The overall prevalence of lifetime club drug use was 17%, with ecstasy and cocaine as the most popular agents of choice (12% and 6%, respectively), reported Dr. Horowitz, psychiatric unit chief of the methadone treatment program at Bellevue Hospital Center, New York.

The prevalence of medical students' lifetime ecstasy use was similar to that of their peers in the general population, as reported in the National Institute on Drug Abuse's 2004 “Monitoring the Future” survey. However, the use of generation I club drugs by medical students was lower than that of their peers in the general population, an association that remains unclear.

Compared with students aged 21–25 years, those aged 26 and older were more likely to have used the generation I drugs (cocaine, 16% vs. 4%, respectively; LSD, 14% vs. 2%). However, no relationship was found between age and use of generation II club drugs in general.

Students who reported never using club drugs perceived regular cocaine use as posing the greatest risk to health (89%), followed by ecstasy (72%). For students who reported lifetime use of at least one club drug, the perceived risk of using cocaine and ecstasy regularly was significantly lower (75% and 58%, respectively). The use of club drugs did not differ between men and women, but women found them to be generally more harmful than men did.

“There appears to be a correlation between knowledge/perceived harmfulness of each drug and drug use,” said Dr. Horowitz, of the department of psychiatry at New York University, also in New York. “Therefore, increasing formal medical student education on club drugs would help them be aware of dangers of club drug use, and also would help them know how to then assess and treat their patients who use club drugs.”

A greater number of students thought it would be necessary to revoke the license of physicians who were currently using generation I club drugs than those who were using generation II club drugs (27% vs. 20%, respectively). Women were more likely than men to endorse license revocation for physicians currently using generation I club drugs (33% vs. 22%, respectively) and for those currently using generation II club drugs (26% vs. 15%, respectively).
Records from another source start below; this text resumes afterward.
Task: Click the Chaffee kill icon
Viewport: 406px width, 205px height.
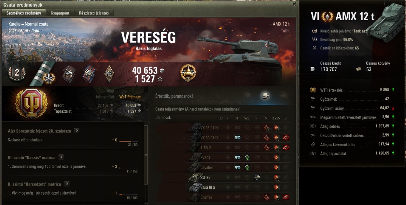Action: tap(286, 197)
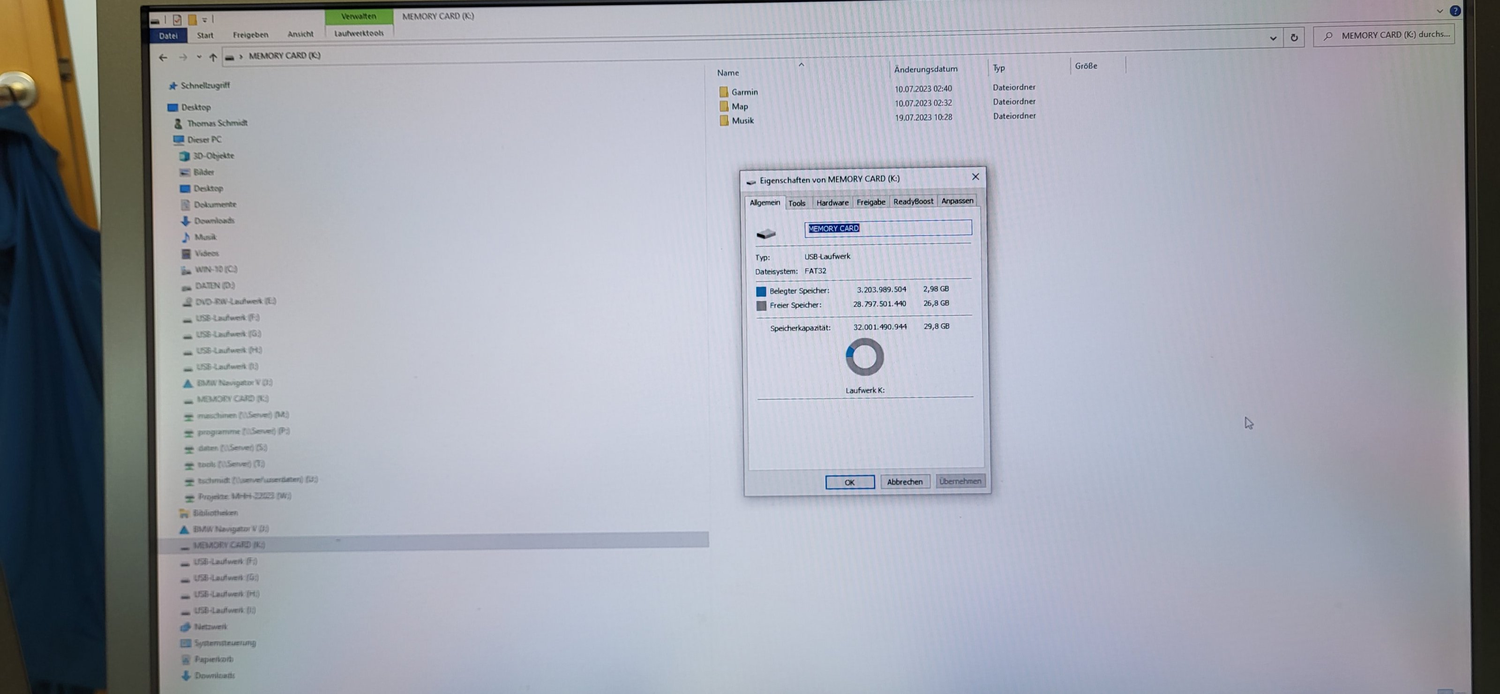Click the refresh button in address bar
This screenshot has width=1500, height=694.
tap(1294, 37)
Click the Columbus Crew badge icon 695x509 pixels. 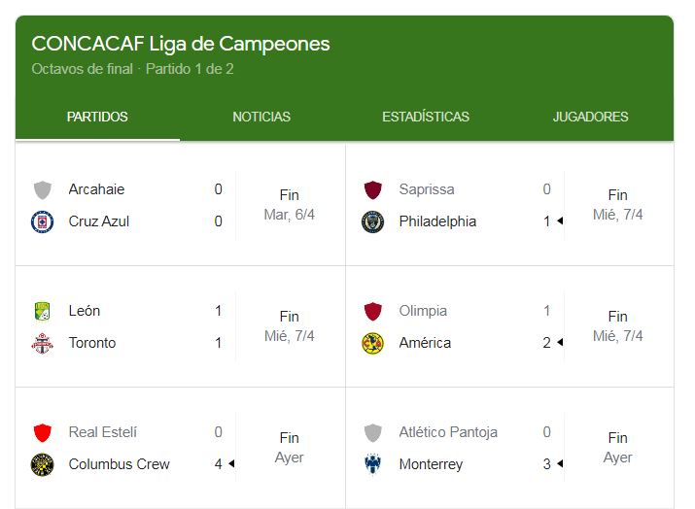[42, 464]
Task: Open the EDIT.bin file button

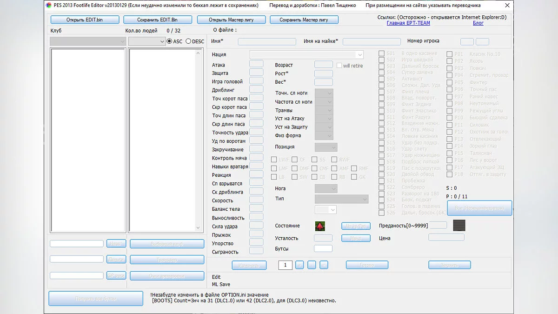Action: [85, 20]
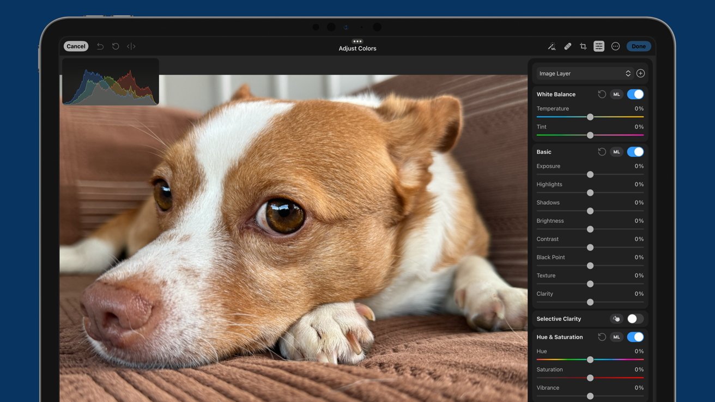
Task: Select the Adjust Colors sliders icon
Action: click(599, 46)
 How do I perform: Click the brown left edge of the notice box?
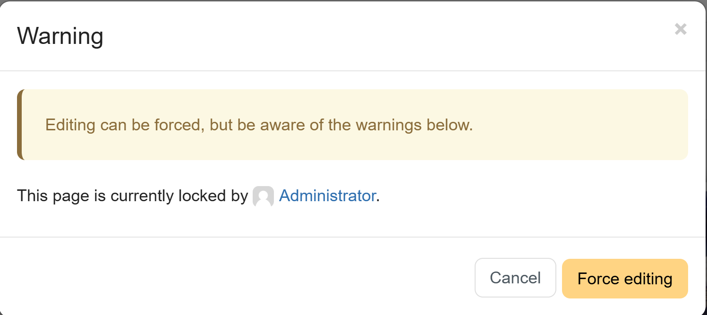pos(19,125)
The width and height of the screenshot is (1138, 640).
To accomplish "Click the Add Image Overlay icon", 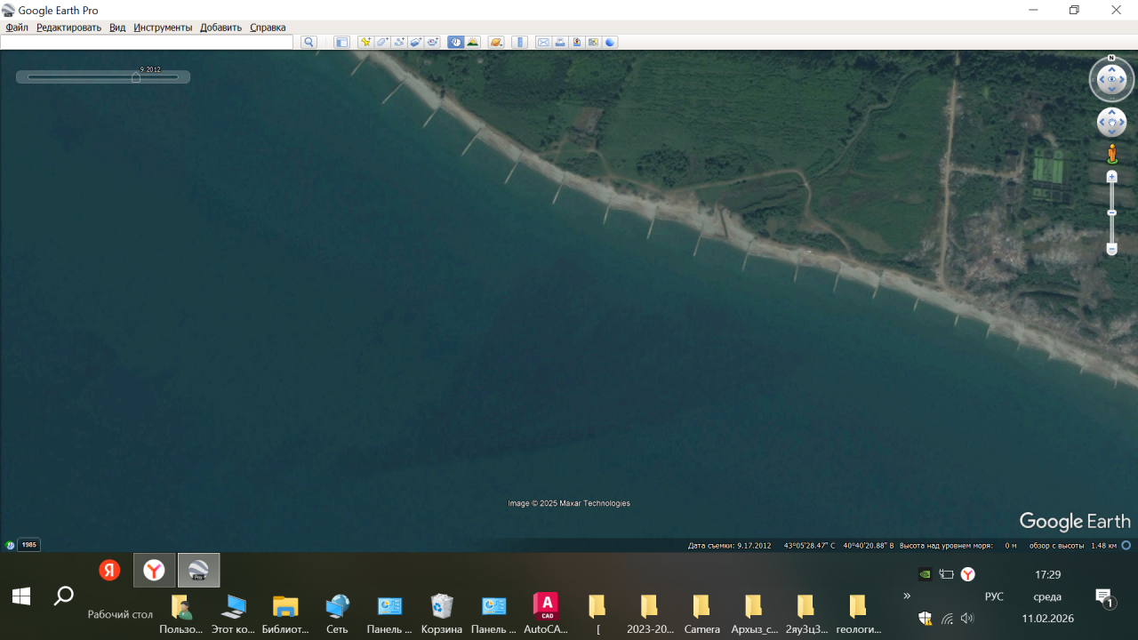I will click(415, 43).
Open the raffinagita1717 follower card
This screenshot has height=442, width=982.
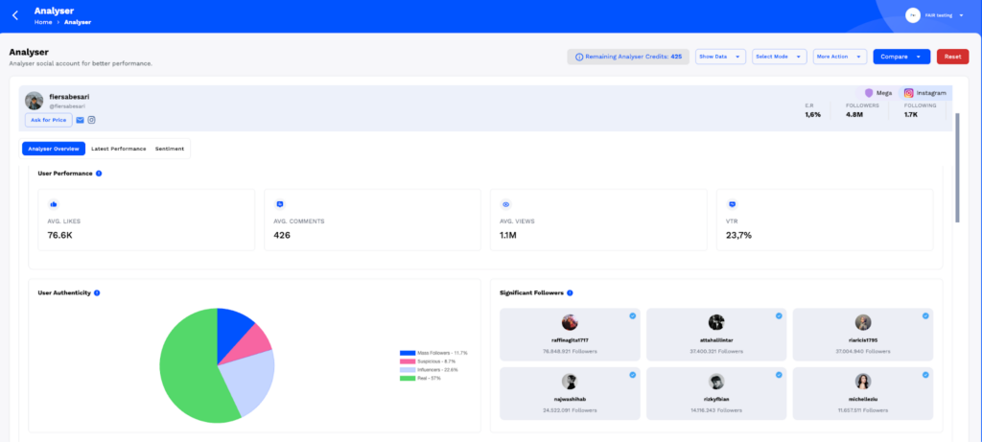[x=570, y=337]
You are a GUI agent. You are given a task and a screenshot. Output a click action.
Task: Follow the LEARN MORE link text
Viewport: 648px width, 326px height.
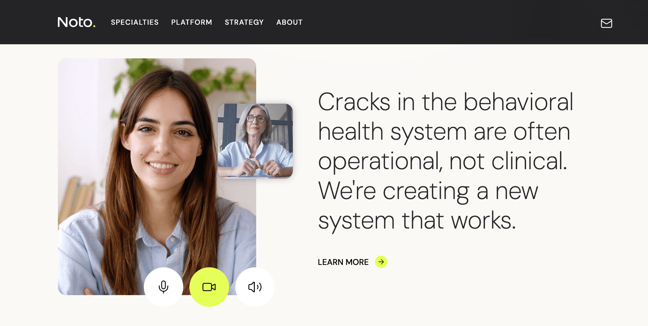tap(343, 262)
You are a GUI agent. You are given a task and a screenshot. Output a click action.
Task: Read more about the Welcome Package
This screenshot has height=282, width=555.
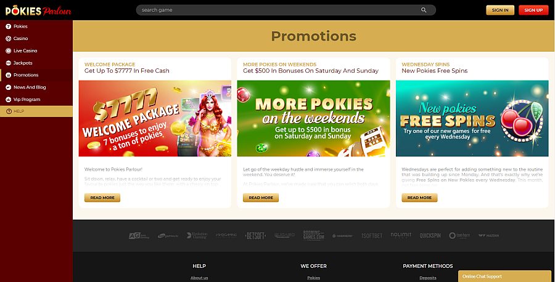coord(102,198)
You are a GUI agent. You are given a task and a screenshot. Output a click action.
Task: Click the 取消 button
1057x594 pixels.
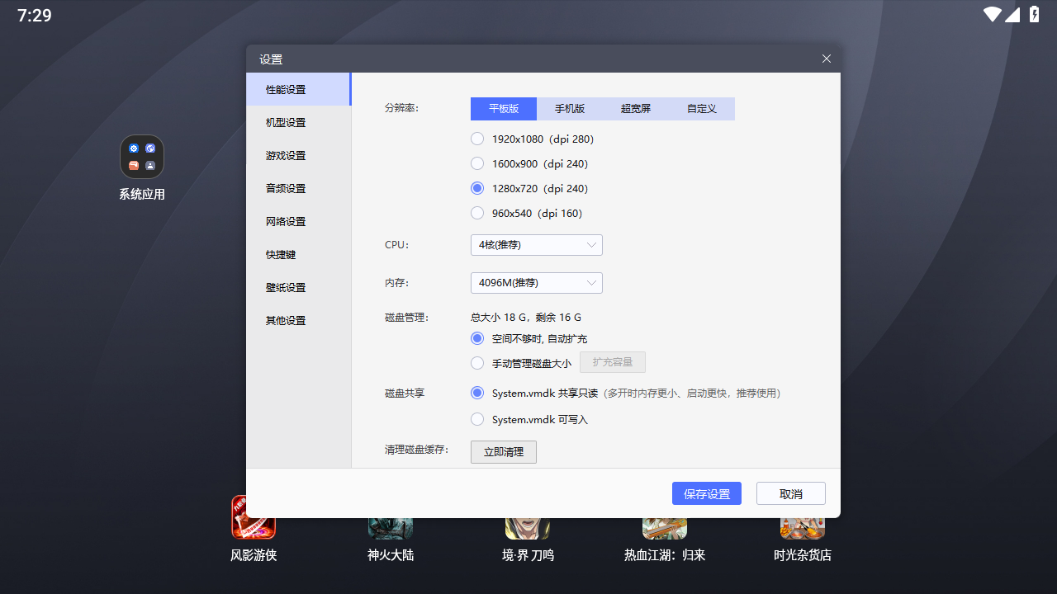coord(790,493)
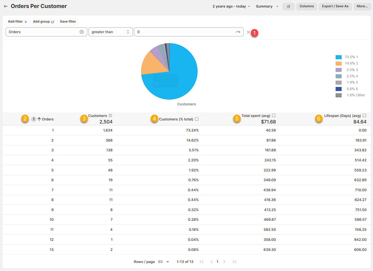Tick the Lifespan (Days) (avg) checkbox
This screenshot has width=373, height=271.
(x=364, y=115)
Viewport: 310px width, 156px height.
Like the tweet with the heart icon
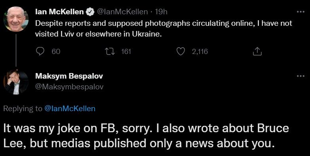(x=180, y=52)
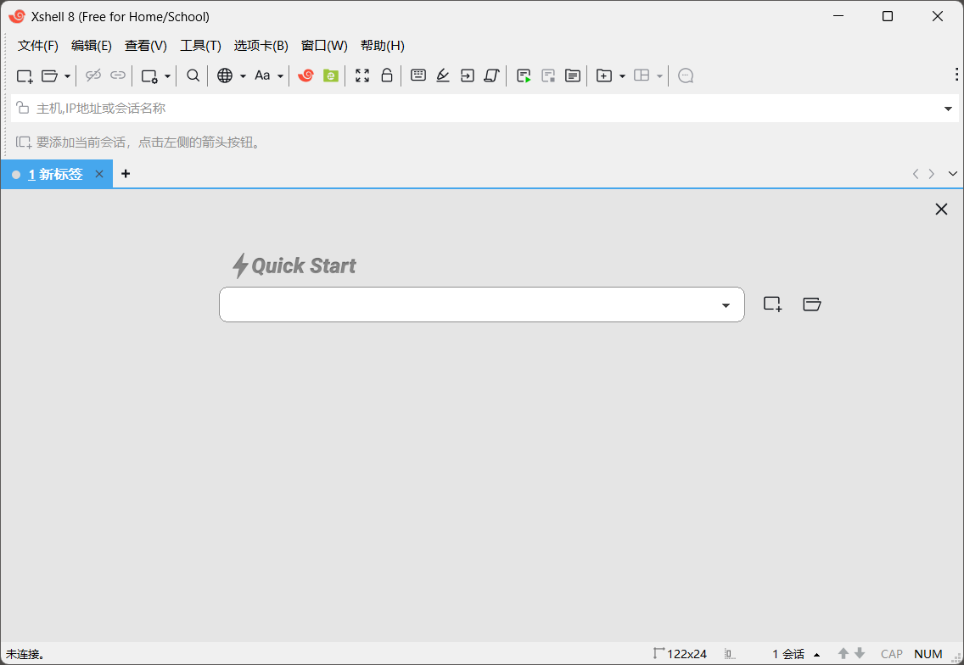Screen dimensions: 964x665
Task: Open the font Aa dropdown
Action: click(268, 75)
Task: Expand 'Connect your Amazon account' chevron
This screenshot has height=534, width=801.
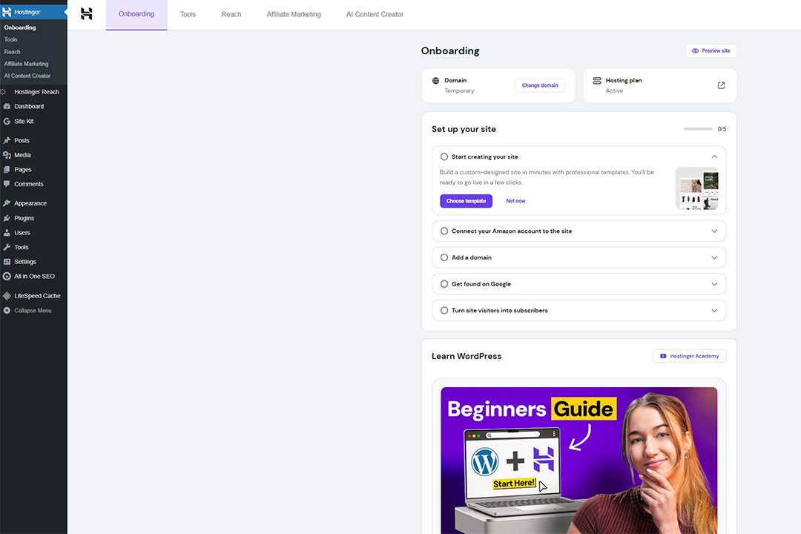Action: tap(714, 231)
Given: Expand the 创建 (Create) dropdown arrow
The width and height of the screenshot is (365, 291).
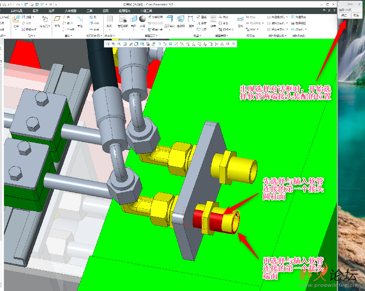Looking at the screenshot, I should tap(33, 17).
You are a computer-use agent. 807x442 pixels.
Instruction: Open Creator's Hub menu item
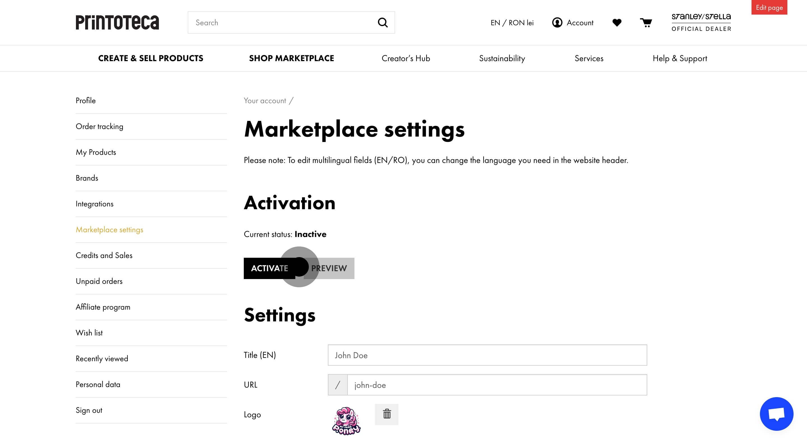[x=406, y=58]
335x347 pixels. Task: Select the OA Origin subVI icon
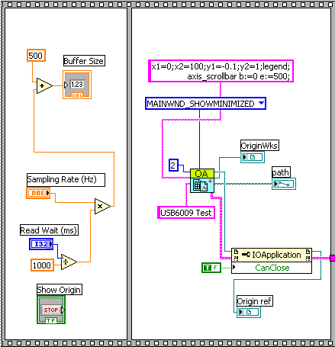point(202,181)
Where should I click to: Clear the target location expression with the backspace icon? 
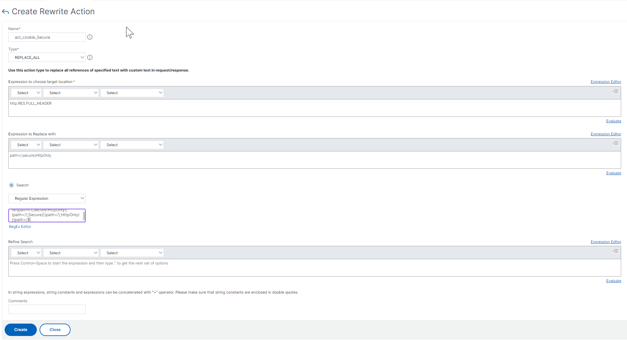point(615,91)
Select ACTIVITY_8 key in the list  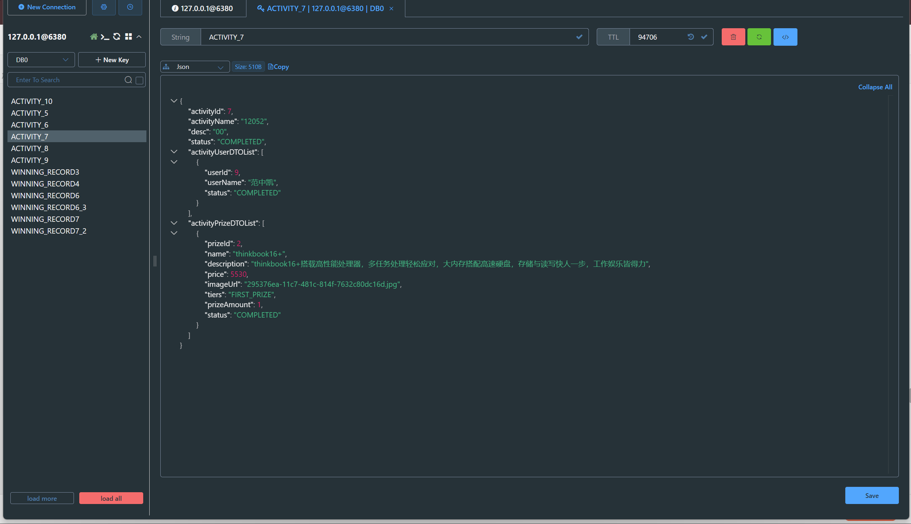coord(30,148)
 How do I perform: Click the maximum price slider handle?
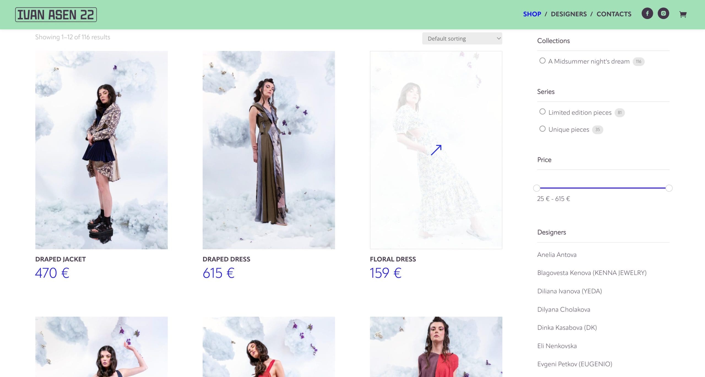coord(669,188)
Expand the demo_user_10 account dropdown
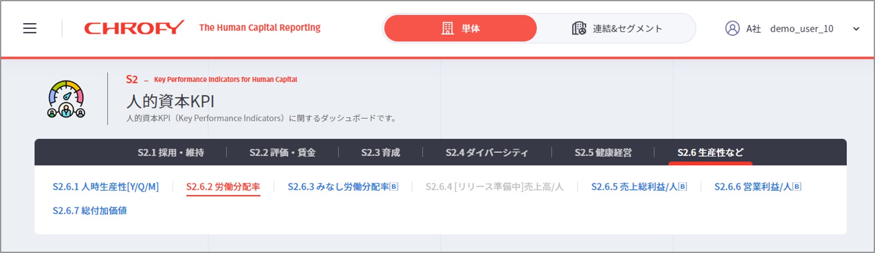This screenshot has width=875, height=253. 855,29
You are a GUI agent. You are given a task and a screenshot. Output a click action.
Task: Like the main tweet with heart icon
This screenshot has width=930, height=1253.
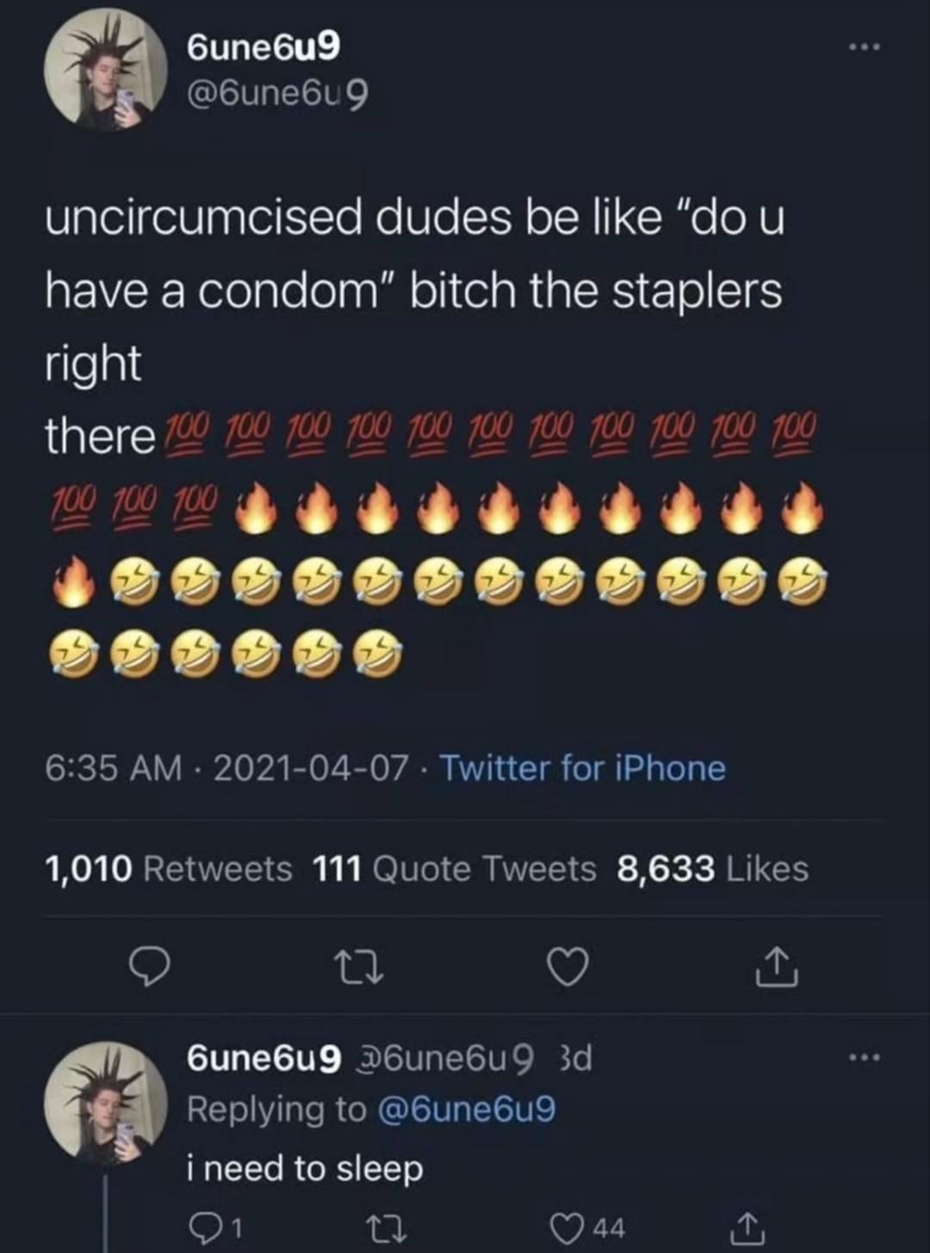(x=568, y=967)
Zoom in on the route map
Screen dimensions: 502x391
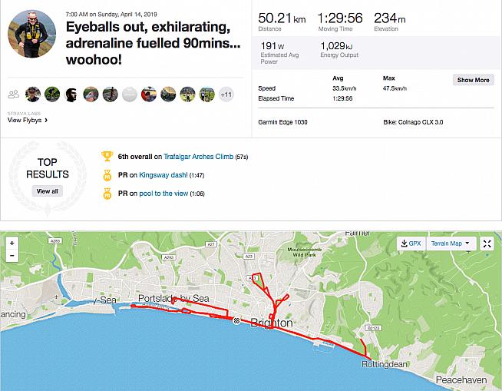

Dr. Horowitz acknowledged that the self-reported nature of the study is a limitation. “Some medical students may underreport their drug use for fear of having anyone find out, despite the anonymity of the survey,” he said.

Another limitation is that the data were collected in a classroom setting, which means that participants were limited to students more likely to attend class. However, the survey was administered in a class that was considered mandatory.